My thanks to Executive Producer Ray Bruce and CTVC for producing the show, choosing the scholars, and allowing much of their new research regarding Qumran to come alive. Thanks also to Producer, Director, Writer, and fearless leader John Fothergill for his excellent direction, script, vision, support, encouragement, and enthusiasm in making this project. Thanks also to associate producer Paula Nightingale, who made everything happen when it was supposed to, and to Director of Photography Lawrence Gardner, who shot a beautiful show, and to Sound Engineer David Keene for making the show sound so wonderful (as well as for the many great late evening laughs). Thanks also to Israeli producer Nava Mizrahi and to Antonia Packard for making everything in Israel pleasant and expedient. May we share many more adventures together.

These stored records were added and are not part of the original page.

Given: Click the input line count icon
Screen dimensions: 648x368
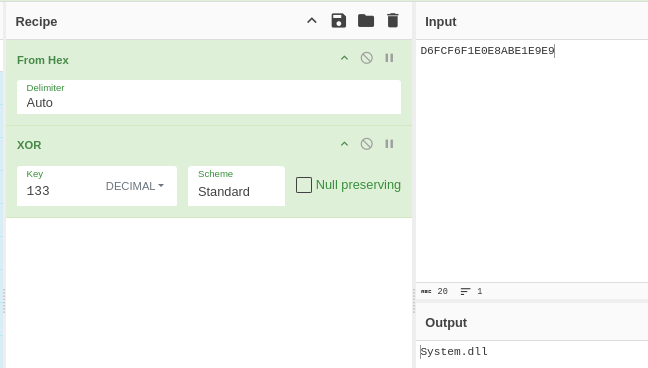Looking at the screenshot, I should (465, 292).
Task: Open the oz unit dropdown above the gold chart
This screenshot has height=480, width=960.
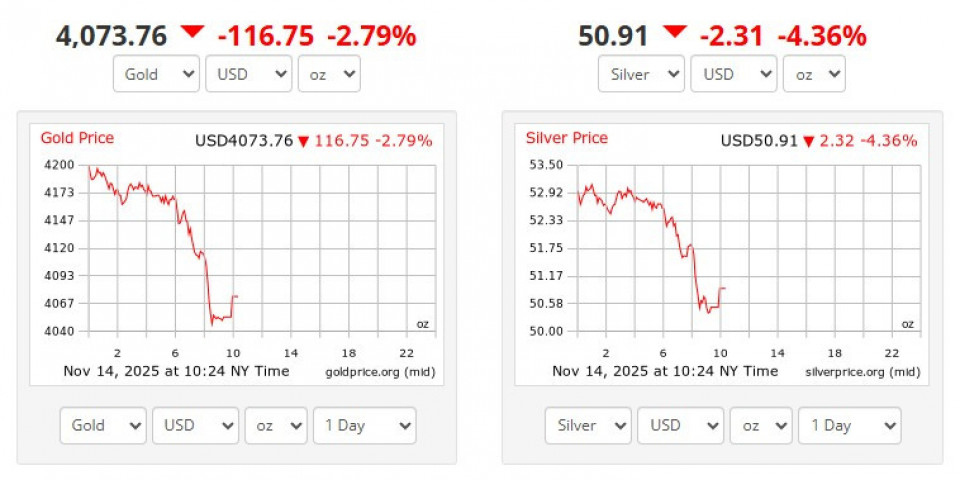Action: (x=329, y=74)
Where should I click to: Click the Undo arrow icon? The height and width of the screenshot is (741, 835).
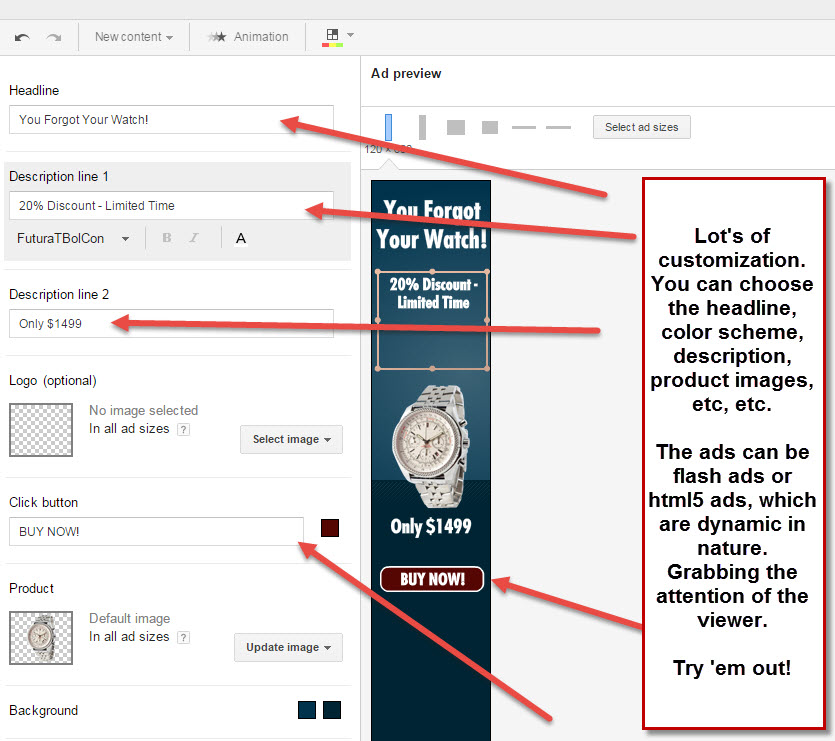pos(20,36)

journey to discover who really wrote the dead sea scrolls

Dr. Robert Cargill viewing the copy of the Great Isaiah Scroll at the Shrine of the Book in Jerusalem's Israel Museum.

Dr. Robert Cargill viewing the copy of the Great Isaiah Scroll at the Shrine of the Book in Jerusalem's Israel Museum.

who really wrote the dead sea scrolls? that is the subject of a forthcoming documentary produced by ctvc in london for the national geographic channel. i was asked to be among the interviewees which include (in alphapetical order):

  • robert cargill
  • rachel elior
  • shimon gibson
  • jan gunneweg
  • gideon hadas
  • jean-baptiste humbert
  • jodi magness
  • yuval peleg
  • stephen pfann
  • ronny reich
  • adolfo roitman
  • lawrence schiffman
  • orit shamir
  • pnina shor

the documentary is designed to take all evidence into account, including the site of qumran, the known sects of the second temple period, the caves in which the dss were found, and the contents, shape, size, date, paleography, orthography, language, and ideology of the scrolls themselves.

we discussed several aspects of the scrolls including what it meant to be understood as ‘jewish’ in the second temple period. would orthodox zadokites have understood pharisees to be ‘real’ jews? how about essenes? can one be perceived as jewish if one celebrates yom kippur and passover on a date different from other ‘orthodox’ jews? what does it mean that some jews followed different calendars? what if they believed in various versions of an afterlife if they even believed in an afterlife at all? what happens if different groups claim different biblical canons or have a different understanding of what is ‘scriptural?’ what happens if they expected different messiahs or even multiple messiahs? that is to ask, how far can one stray from orthodox temple judaism before one is no longer considered ‘jewish’ and is considered something else?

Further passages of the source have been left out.